If you ask me, the Columbus Blue Jackets didn’t do a whole lot this summer to improve a team that fell well short of making the playoffs in 2009-10. You can blame a weak free agent market or a lack of cash all you want, but the bottom line is that the team doesn’t look very different.
So it seems that GM Scott Howson & Co. are hoping that a new coach (Scott Arniel) and internal improvement will get the job done. Perhaps they can increase their overall optimism in at least one player - former defector Nikita Filatov - as the Russian prospect arrived in the U.S. a few weeks before training camp to get acclimated.

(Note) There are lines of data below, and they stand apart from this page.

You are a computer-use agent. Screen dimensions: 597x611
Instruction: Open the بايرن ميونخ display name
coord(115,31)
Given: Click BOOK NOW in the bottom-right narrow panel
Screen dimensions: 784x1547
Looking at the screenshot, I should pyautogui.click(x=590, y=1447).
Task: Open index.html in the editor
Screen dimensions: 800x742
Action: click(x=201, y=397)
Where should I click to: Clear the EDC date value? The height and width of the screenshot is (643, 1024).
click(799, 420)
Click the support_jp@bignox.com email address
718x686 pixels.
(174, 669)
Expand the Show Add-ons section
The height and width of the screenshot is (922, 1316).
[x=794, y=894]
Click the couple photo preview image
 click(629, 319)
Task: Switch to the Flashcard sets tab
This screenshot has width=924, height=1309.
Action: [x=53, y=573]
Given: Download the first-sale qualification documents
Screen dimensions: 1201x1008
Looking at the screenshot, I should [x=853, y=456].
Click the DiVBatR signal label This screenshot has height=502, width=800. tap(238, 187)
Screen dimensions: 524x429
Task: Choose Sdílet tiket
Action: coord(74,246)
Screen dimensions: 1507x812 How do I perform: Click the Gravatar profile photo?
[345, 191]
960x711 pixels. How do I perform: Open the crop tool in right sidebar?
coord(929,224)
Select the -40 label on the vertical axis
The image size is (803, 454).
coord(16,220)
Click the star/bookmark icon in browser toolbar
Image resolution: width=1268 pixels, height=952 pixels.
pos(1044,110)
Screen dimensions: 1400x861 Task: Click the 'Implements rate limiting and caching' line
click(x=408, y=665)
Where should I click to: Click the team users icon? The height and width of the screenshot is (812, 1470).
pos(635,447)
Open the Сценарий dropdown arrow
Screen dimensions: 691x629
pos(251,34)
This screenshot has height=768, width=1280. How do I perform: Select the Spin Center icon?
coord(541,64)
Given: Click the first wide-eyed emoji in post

Aaron Portzline of the Columbus Dispatch provides the story.
Left winger Nikita Filatov has informed the Blue Jackets that he’ll arrive in Columbus on Wednesday, the Dispatch has learned, giving him roughly six weeks to get acclimated before the start of training camp.
Blue Jackets GM Scott Howson confirmed Filatov’s travel plans.
This will almost certainly delight the Blue Jackets coaches, players and executives, who sent development coach Tyler Wright to Russia last month to evaluate Filatov’s workout routine and gauge his feelings heading into the 2010-11 season.
And it confirms Filatov’s comments to the Dispatch shortly after Wright’s visit, that he would arrive the first week of August.
It will be interesting to see what Arniel will make with what seems like an unshaped mass of clay posing as a hockey team this season. The group isn’t well-stocked with high-end offensive talent beyond face-of-the-franchise Rick Nash and notoriously fragile center Derick Brassard, so the Blue Jackets must hope against hope that Filatov can “figure it out” this summer. Arriving early and with a good attitude would be a great first step.